Mio padre dovrebbe continuare ad abitare nella casa che mi donerà. Quel che mi preme sapere è: se il debito con la agenzia della riscossione non supera i 20 mila non possono mettere l’ipoteca? Quindi se me la dona non faranno nessuna azione nei prossimi 5 anni giusto? Dopo 5 anni sarò al sicuro? Non so se conviene la donazione. Intanto aspettiamo la pace fiscale

Se suo padre debitore non è più proprietario dell’immobile, la casa non potrà più essere espropriata, nè ipotecata, per i debiti di suo padre (ma solo, eventualmente, per i debiti del nuovo proprietario).

Se suo padre dona la casa e dalla data della donazione passano cinque anni, l’Agenzia delle Entrate non potrà più chiedere al giudice di rendere inefficace la donazione.

In ogni caso, anche in una tale ipotesi (inefficacia della donazione), l’Agenzia delle Entrate Riscossione non potrebbe espropriare l’immobile (se il debitore vi risiede e non possiede altri immobili) e nemmeno ipotecarlo se il debito si mantiene inferiore ai 20 mila euro. Ma non appena il debito superasse i 20 mila euro, la casa potrebbe, però, essere ipotecata.

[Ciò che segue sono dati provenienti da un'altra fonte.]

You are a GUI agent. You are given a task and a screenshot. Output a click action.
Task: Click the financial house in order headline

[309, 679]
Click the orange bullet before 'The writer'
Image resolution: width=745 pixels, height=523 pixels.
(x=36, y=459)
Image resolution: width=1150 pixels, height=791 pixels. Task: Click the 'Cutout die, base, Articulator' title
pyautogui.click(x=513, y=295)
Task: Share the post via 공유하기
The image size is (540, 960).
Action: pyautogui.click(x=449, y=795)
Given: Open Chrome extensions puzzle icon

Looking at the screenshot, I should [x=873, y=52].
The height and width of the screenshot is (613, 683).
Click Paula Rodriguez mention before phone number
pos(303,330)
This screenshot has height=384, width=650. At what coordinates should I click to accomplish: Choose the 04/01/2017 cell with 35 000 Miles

E, per finire, con la donazione si evita che i chiamati all’eredità siano costretti, in sede di successione, a rinunciare all’immobile per non sobbarcarsi anche i debiti del defunto oppure ad accettare l’eredità e a pagare i debiti del defunto (Agenzia Entrate Riscossione potrebbe pignorare conti correnti e stipendi degli eredi).